The flu is being blamed for 10 deaths in Indiana so far this season, according to data released Wednesday by the Indiana State Department of Health.
"We are seeing higher than usual rates of influenza, but nowhere near the rate as in '09," said Dr. Alexander Stemer, an infectious disease specialist and president of Munster-based Franciscan Medical Specialists.
The volume can be attributed to fewer people being vaccinated this year or because the World Health Organization's recommendation for the type of vaccination was wrong, he said.
Multiple Chicago-area hospitals went on bypass earlier this week, diverting ambulances to other hospitals because emergency rooms were packed with people complaining of flu-like symptoms.
At least two region hospitals were on bypass, but the flu is not necessarily to blame.

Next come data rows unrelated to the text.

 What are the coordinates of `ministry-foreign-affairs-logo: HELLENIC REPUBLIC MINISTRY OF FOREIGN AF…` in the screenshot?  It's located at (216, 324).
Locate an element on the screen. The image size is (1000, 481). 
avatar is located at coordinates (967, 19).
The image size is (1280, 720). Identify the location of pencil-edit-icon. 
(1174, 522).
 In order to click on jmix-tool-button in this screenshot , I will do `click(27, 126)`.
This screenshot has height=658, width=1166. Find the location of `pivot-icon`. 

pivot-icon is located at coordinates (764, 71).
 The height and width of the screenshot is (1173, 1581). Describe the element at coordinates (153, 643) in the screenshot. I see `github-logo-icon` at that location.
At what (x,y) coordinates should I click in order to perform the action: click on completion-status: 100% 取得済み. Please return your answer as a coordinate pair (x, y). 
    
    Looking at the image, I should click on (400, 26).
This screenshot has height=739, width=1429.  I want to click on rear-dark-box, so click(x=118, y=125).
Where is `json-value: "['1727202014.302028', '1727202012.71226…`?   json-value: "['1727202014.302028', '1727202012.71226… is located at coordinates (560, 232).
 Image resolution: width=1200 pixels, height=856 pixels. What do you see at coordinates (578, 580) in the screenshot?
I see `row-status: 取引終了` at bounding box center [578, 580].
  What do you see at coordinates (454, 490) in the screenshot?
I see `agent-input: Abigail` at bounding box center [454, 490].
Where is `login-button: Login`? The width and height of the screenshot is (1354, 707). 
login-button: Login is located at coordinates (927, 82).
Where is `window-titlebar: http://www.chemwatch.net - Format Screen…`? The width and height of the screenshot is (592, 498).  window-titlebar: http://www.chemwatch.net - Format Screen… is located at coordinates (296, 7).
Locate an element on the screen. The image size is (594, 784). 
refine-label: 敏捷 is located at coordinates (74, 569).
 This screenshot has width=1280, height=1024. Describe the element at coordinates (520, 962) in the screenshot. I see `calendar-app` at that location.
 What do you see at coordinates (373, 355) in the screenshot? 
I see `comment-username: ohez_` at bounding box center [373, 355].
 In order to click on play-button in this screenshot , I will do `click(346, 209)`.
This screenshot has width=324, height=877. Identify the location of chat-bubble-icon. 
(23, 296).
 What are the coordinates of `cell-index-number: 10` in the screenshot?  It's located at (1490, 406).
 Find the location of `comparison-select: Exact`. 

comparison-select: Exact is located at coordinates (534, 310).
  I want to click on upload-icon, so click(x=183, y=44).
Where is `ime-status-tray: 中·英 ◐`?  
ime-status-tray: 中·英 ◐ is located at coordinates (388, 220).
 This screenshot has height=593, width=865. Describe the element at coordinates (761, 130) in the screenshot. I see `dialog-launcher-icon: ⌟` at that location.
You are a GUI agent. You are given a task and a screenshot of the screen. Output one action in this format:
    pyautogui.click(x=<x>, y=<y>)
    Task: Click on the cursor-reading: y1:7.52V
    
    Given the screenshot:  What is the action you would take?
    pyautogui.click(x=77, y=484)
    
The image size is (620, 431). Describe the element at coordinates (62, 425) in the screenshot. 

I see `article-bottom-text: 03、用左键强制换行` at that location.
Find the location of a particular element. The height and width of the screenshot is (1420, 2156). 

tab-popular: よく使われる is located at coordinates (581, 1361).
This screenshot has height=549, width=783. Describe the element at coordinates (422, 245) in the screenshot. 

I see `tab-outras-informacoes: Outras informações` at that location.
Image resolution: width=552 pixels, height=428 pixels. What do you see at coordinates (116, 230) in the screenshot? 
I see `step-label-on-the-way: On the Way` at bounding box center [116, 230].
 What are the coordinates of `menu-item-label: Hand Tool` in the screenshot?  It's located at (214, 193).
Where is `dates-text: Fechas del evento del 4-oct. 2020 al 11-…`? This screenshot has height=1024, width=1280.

The Community Hospital in Munster went on bypass part of Tuesday.
"Bypass is implemented to alert ambulances of the busiest (emergency departments) when hospitals experience a large surge of patients," hospital spokeswoman Elise Sims said. "However, even in the busiest of times, we accept and treat all patients that come into the (department) for care."
Franciscan St. Margaret Health hospital in Hammond was on bypass Tuesday because of high emergency department volumes, but flu cases were not the sole reason, a spokesperson said.
Hospitals across the region are reporting busier emergency departments.
Methodist Hospitals has experienced an increase in flu cases, particularly in children.
"We have implemented procedures and processes to continue to accommodate patients," said Victor Garcia, director of critical care for Methodist Hospitals. "We have not turned patients away or gone on bypass. We continue to fulfill our mission to provide services to all those in need."
Influenza comes on suddenly, with muscle aches, headache, high fever, inflamed sinuses and a cough that produces phlegm, Stemer said.
Those who improve but have a returning fever should seek immediate care, as should pregnant women in their third trimester and older people with a sustained temperature above 103 degrees and shortness of breath, Stemer said.
Dr. Daniel Netluch, chief of emergency medicine and urgent care for Franciscan St. Anthony Health hospital in Crown Point, said doctors can perform a nasal swab to confirm whether a patient has the flu.
Caught in time, symptoms can be lessened with prescription Tamiflu.
"The first line of defense is vaccination," he said.
The flu can be spread by inhaling infected air droplets or touching an infected surface and then touching your nose or face, so washing your hands and using hand sanitizers are helpful preventive steps, Netluch said.